Il Mondiale di calcio, tuttavia, è un fenomeno contagioso. Un grande spettacolo. Indipendentemente dalla qualità: l’attuale presidente della Fifa vorrebbe allargare la platea dei partecipanti a quarantotto squadre. Una storia infinita e di scarsissimo livello agonistico, tranne che per una decina di partecipanti. Si fa illudere che ci sia gloria per tutti, ma la gloria frutta denaro, e perfino chi è consapevole di arrivare ultimo si adatta al ruolo in cambio di milioni di dollari.
Dal 1930, in ogni continente, nonostante il mercatismo trionfante, o forse proprio grazie ad esso, continua a crescere il numero degli adepti che s’identificano con il football alla stregua di una religione profana. Una religione dai costi altissimi e dalle rese economiche ancora più alte. Un affare incalcolabile fondato sul primordiale istinto dell’antagonismo che diviene, in alcuni deprecabili casi, feroce, incontrollabile e assoluto. Come in tutte le tribù, il “nemico” è sempre da abbattere: nel calcio vige la stessa regola, e i riti che esso propone sono vere e proprie cerimonie belliche spinte da pulsioni che si potrebbero definire “politiche”, officiate da quei “militi” bonari e appassionati, barocchi e un po’ cialtroni, quando non delinquenti veri e propri, che sono i tifosi. Organizzati più o meno per bande, riproducono sul piano sportivo la logica del clan, della fazione, del gruppo organizzato secondo regole ferree che rimandano a schemi e modelli politici di tipo tradizionale; negli stadi celebrano i loro trionfi “patriottici” (...) Al di là dei sociologismi necessari per capire un fenomeno planetario, credo che il calcio sia essenzialmente un’estetica dell’anima, forse la più riuscita in tempi moderni, capace di mettere assieme sensibilità profonde che non hanno confini: da qui la sua intrinseca “politicità”.

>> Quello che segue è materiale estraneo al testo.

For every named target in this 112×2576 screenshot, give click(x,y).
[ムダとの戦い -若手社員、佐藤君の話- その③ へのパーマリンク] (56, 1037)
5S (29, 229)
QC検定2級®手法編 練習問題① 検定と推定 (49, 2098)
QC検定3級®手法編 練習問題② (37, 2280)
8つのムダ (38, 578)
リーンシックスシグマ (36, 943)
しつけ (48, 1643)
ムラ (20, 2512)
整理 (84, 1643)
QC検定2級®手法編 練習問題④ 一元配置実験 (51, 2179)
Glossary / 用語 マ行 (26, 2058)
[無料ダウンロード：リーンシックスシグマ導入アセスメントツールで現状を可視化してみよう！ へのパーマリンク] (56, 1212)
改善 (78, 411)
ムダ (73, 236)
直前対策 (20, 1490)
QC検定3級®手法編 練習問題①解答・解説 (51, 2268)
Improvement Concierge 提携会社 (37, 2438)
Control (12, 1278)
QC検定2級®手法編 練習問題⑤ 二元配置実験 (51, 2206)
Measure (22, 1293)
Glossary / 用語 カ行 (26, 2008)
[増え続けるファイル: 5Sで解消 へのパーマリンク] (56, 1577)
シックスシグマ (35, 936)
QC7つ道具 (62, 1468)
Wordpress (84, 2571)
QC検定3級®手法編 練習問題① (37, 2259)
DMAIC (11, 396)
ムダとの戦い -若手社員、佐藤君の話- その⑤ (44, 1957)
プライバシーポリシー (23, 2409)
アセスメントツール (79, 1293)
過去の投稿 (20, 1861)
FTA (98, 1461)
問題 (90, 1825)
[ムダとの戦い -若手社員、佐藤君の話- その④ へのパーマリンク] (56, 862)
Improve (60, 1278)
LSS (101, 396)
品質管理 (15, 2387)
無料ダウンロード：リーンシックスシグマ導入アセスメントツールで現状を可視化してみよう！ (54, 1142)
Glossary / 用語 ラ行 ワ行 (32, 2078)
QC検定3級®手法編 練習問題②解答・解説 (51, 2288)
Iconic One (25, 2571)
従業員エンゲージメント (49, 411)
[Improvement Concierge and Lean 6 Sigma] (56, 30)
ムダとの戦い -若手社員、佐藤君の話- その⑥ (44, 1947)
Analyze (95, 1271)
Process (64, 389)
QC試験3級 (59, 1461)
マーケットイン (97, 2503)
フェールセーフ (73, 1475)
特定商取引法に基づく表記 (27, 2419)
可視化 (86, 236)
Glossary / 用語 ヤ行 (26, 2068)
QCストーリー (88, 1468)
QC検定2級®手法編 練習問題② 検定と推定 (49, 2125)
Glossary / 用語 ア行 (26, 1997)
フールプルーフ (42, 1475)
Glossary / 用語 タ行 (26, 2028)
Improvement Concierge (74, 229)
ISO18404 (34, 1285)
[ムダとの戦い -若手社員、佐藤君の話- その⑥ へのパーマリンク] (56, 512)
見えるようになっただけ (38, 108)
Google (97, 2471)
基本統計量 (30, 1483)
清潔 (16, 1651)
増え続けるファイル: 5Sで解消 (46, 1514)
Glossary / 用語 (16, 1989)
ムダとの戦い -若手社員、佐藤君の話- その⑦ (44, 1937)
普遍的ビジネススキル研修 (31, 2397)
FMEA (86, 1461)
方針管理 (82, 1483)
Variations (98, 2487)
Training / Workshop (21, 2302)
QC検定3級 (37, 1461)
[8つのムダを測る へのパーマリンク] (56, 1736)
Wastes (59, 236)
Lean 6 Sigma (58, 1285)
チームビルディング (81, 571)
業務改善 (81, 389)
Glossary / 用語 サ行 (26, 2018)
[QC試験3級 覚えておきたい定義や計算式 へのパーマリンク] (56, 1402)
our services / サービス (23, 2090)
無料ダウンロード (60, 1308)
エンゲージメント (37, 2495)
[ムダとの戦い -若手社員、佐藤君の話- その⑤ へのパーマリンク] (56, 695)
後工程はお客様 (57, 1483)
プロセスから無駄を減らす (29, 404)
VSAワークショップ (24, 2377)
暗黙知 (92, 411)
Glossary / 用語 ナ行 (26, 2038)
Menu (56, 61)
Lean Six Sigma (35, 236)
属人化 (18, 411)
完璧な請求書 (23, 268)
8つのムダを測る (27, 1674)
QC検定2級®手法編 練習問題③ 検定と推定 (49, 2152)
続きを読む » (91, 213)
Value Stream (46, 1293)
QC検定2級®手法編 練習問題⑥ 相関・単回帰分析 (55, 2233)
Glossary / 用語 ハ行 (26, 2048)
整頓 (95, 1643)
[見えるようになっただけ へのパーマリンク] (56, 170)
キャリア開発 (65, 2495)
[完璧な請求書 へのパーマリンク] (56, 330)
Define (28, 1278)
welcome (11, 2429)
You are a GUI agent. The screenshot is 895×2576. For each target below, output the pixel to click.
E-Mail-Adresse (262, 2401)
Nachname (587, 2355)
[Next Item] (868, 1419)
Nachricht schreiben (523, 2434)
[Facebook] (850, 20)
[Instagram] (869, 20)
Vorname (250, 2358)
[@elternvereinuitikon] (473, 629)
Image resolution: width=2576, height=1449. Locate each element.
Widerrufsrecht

Uno dei più acuti e brillanti studiosi del fenomeno calcistico contemporaneo, Giancristiano Desiderio, che al football ha dedicato riflessioni filosofiche straordinariamente originali, in uno dei suoi libri sull’argomento, Il divino pallone ( Vallecchi, 2010), ha opportunamente scritto: «Il calcio, come la filosofia, è materia delicata e infiammabile. Va maneggiato con cura. Praticato in un regime di libertà, è quello che tutti considerano semplicemente un gioco, un passatempo, una distrazione. Praticato in un regime di illibertà rivela tutta la sua carica umana. Praticato in un regime totalitario diventa a tutti gli effetti un gioco pericoloso. Per i dittatori che se ne vogliono impadronire, la palla è la manifestazione del gioco e il gioco è, per definizione, senza controllo, perché nessuno lo può possedere senza vederselo annullare nelle sue tracotanti mani. La palla deve essere giocata. Su un campo di calcio, lo si voglia o no, c’è in gioco la vita. Il calcio è implicitamente una critica del potere perché il gioco non ha padroni e nasce solo là dove c’è pluralità ed esperienza dei singoli giocatori. Solo chi è affetto da un delirio di onnipotenza può credere di controllare il gioco». Se la “politicità” del calcio è incontestabile, è pur vero che esso sfugge a chi se ne vuole appropriare per farne uno strumento propagandistico: accadde nel 1978 in Argentina, la cui nazionale vinse il Mundial, ma nessuno pensò di glorificare il generale Jorge Videla per questo. Il calcio, depurato da tutte le incrostazioni mercantili e dall’utilizzo che il potere è tentato di farne, è semplicemente una delle manifestazioni moderne della cultura dei popoli, soprattutto di quelli che sono alla ricerca di un protagonismo mai avuto: guardo alcuni disegni giovanili del grande scrittore Henry de Montherlant, leggo le vecchie poesie di Umberto Saba e quelle nuove dello straordinario poeta del calcio Fernando Acitelli, mi soffermo sulle pagine di Osvaldo Soriano e ripenso a miti che non ritornano, da Garrincha a Maradona, passando per Pelé e Sivori, incantatore di serpenti e di portieri. Poi, mi do pace davanti all’incanto di un divino soffio di forza e bellezza evocatomi dal discobolo di Mirone, il quale eleva a eroe l’atleta, uomo potente orgogliosamente consapevole di avere un’anima.
No, il calcio non è soltanto uno sport. E non è una questione tra le altre, che si esaurisce nei bar.